Every entry needs to be reproduced exactly.

*** SUPPLIED ENTRIES ***

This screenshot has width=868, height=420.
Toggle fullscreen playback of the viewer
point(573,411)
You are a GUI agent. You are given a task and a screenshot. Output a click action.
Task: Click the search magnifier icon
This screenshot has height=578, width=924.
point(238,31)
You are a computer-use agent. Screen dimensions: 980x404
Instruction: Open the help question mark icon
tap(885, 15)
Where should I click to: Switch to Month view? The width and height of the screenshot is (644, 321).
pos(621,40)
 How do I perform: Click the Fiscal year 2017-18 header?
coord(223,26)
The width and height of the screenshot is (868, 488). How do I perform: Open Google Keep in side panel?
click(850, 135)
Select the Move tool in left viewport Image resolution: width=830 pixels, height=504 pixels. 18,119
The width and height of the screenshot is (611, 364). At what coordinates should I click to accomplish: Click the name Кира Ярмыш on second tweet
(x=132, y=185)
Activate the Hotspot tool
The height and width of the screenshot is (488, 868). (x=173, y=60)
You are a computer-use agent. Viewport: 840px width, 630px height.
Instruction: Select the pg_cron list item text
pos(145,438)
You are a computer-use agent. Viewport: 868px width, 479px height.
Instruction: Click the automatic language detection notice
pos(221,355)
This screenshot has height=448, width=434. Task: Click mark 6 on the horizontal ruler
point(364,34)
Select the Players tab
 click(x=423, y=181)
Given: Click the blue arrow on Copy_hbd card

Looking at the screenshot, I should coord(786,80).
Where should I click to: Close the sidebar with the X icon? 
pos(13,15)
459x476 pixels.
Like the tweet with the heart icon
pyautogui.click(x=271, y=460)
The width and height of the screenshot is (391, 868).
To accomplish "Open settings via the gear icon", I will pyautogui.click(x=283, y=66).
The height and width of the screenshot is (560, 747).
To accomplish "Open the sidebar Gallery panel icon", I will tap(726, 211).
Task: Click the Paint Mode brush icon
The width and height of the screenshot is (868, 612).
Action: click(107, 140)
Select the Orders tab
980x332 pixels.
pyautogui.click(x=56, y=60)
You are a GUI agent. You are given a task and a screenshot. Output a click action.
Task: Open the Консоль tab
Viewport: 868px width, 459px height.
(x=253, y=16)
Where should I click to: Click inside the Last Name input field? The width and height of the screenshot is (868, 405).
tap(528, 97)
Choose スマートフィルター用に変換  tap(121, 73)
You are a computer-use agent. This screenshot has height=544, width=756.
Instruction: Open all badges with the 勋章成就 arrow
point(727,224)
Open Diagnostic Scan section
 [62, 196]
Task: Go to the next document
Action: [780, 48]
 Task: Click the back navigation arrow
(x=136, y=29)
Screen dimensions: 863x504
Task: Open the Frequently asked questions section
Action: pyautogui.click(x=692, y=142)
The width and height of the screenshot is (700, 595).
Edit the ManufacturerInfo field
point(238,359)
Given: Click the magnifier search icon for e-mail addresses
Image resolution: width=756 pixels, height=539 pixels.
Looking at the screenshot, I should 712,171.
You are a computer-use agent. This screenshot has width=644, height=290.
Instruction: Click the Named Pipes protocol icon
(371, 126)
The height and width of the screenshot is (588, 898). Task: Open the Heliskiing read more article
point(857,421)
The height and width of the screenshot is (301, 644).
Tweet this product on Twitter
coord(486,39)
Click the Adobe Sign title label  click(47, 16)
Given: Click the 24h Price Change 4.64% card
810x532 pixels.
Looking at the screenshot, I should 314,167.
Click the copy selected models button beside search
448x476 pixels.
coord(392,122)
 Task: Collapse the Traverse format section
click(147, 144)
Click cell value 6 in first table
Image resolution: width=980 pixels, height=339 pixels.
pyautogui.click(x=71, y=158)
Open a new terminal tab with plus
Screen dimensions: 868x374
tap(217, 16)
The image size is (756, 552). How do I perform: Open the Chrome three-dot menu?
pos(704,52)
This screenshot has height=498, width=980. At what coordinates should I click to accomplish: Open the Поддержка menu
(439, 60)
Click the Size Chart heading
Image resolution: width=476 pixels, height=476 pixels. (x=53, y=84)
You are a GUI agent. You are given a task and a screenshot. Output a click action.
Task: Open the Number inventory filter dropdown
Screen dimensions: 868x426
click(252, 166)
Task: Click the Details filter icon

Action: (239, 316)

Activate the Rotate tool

***

= ANSWER AREA =
This screenshot has width=868, height=420.
Toggle fullscreen playback of the viewer
point(573,411)
You are a GUI agent. You are given a task and a screenshot. Output a click action.
Task: Click the search magnifier icon
This screenshot has height=578, width=924.
point(238,31)
You are a computer-use agent. Screen dimensions: 980x404
Instruction: Open the help question mark icon
tap(885, 15)
Where should I click to: Switch to Month view? The width and height of the screenshot is (644, 321).
pos(621,40)
 How do I perform: Click the Fiscal year 2017-18 header?
coord(223,26)
The width and height of the screenshot is (868, 488). How do I perform: Open Google Keep in side panel?
click(850, 135)
Select the Move tool in left viewport Image resolution: width=830 pixels, height=504 pixels. 18,119
The width and height of the screenshot is (611, 364). At what coordinates should I click to accomplish: Click the name Кира Ярмыш on second tweet
(x=132, y=185)
Activate the Hotspot tool
The height and width of the screenshot is (488, 868). (x=173, y=60)
You are a computer-use agent. Viewport: 840px width, 630px height.
Instruction: Select the pg_cron list item text
pos(145,438)
You are a computer-use agent. Viewport: 868px width, 479px height.
Instruction: Click the automatic language detection notice
pos(221,355)
This screenshot has height=448, width=434. Task: Click mark 6 on the horizontal ruler
point(364,34)
Select the Players tab
 click(x=423, y=181)
Given: Click the blue arrow on Copy_hbd card

Looking at the screenshot, I should coord(786,80).
Where should I click to: Close the sidebar with the X icon? 
pos(13,15)
459x476 pixels.
Like the tweet with the heart icon
pyautogui.click(x=271, y=460)
The width and height of the screenshot is (391, 868).
To accomplish "Open settings via the gear icon", I will pyautogui.click(x=283, y=66).
The height and width of the screenshot is (560, 747).
To accomplish "Open the sidebar Gallery panel icon", I will tap(726, 211).
Task: Click the Paint Mode brush icon
The width and height of the screenshot is (868, 612).
Action: click(107, 140)
Select the Orders tab
980x332 pixels.
pyautogui.click(x=56, y=60)
You are a GUI agent. You are given a task and a screenshot. Output a click action.
Task: Open the Консоль tab
Viewport: 868px width, 459px height.
(x=253, y=16)
Where should I click to: Click inside the Last Name input field? The width and height of the screenshot is (868, 405).
tap(528, 97)
Choose スマートフィルター用に変換  tap(121, 73)
You are a computer-use agent. This screenshot has height=544, width=756.
Instruction: Open all badges with the 勋章成就 arrow
point(727,224)
Open Diagnostic Scan section
 [62, 196]
Task: Go to the next document
Action: [780, 48]
 Task: Click the back navigation arrow
(x=136, y=29)
Screen dimensions: 863x504
Task: Open the Frequently asked questions section
Action: pyautogui.click(x=692, y=142)
The width and height of the screenshot is (700, 595).
Edit the ManufacturerInfo field
point(238,359)
Given: Click the magnifier search icon for e-mail addresses
Image resolution: width=756 pixels, height=539 pixels.
Looking at the screenshot, I should 712,171.
You are a computer-use agent. This screenshot has width=644, height=290.
Instruction: Click the Named Pipes protocol icon
(371, 126)
The height and width of the screenshot is (588, 898). Task: Open the Heliskiing read more article
point(857,421)
The height and width of the screenshot is (301, 644).
Tweet this product on Twitter
coord(486,39)
Click the Adobe Sign title label  click(47, 16)
Given: Click the 24h Price Change 4.64% card
810x532 pixels.
Looking at the screenshot, I should 314,167.
Click the copy selected models button beside search
448x476 pixels.
coord(392,122)
 Task: Collapse the Traverse format section
click(147, 144)
Click cell value 6 in first table
Image resolution: width=980 pixels, height=339 pixels.
pyautogui.click(x=71, y=158)
Open a new terminal tab with plus
Screen dimensions: 868x374
tap(217, 16)
The image size is (756, 552). How do I perform: Open the Chrome three-dot menu?
pos(704,52)
This screenshot has height=498, width=980. At what coordinates should I click to accomplish: Open the Поддержка menu
(439, 60)
Click the Size Chart heading
Image resolution: width=476 pixels, height=476 pixels. (x=53, y=84)
You are a GUI agent. You are given a task and a screenshot. Output a click action.
Task: Open the Number inventory filter dropdown
Screen dimensions: 868x426
click(252, 166)
Task: Click the Details filter icon

Action: (239, 316)

Activate the Rotate tool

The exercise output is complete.